One of a number of films that director
Nicolas Roeg made with a
lead star from the music business. The movies include Performance (1970) [Mick Jagger], Bad Timing (1980) [Art Garfunkel] and The Man Who Fell to Earth
(1976) [David Bowie].
The production had to deal with a
boisterous "Hells' Angels" motorcycle gang who were camping nearby to
the shoot whilst filming a scene at an old Aztec burial ground in the New
Mexico desert.
Apparently, David Bowie was unable to
work on the movie for two days because he had drunk some "bad milk".

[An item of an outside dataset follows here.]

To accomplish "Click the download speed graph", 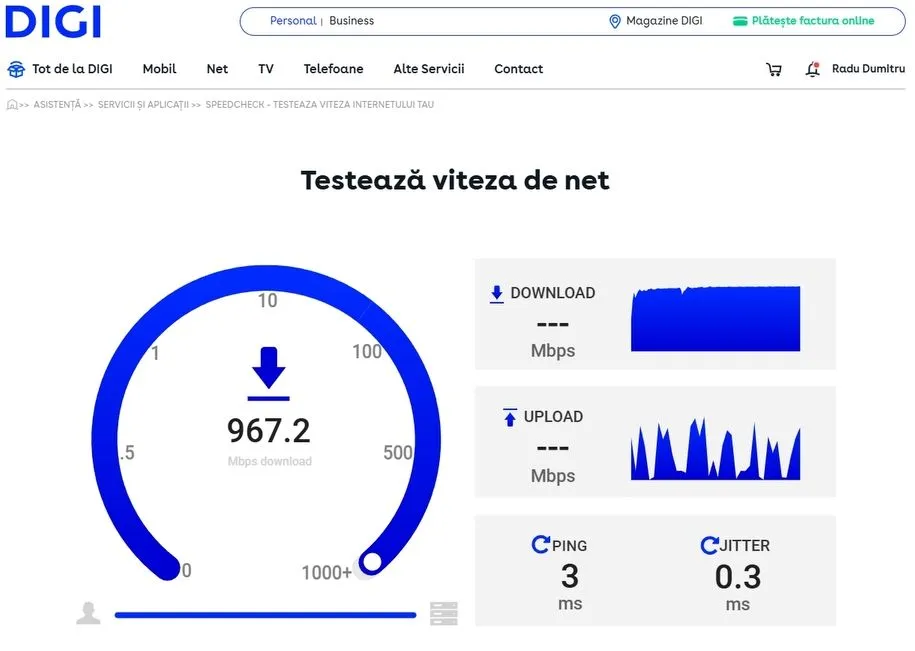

Bowie saw "some gold liquid swimming around in shiny swirls inside the
glass". According to the 'Bowie Golden Years' website, Bowie is
"still to this day unsure of what actually happened. No trace of any
foreign element was detected in tests though there were six witnesses who said
they had seen the strange matter in the bottom of the glass. Already in an
extremely fragile state, Bowie felt the whole location had 'very bad
Karma'".
David Bowie worked on a
soundtrack for the film that was rejected. Many of the ideas he had for the
soundtrack would later be utilized in his 1977 album 'Low'.
Nicolas Roeg originally
wanted to cast the 6-foot-10 author Michael
Crichton as Thomas Jerome Newton.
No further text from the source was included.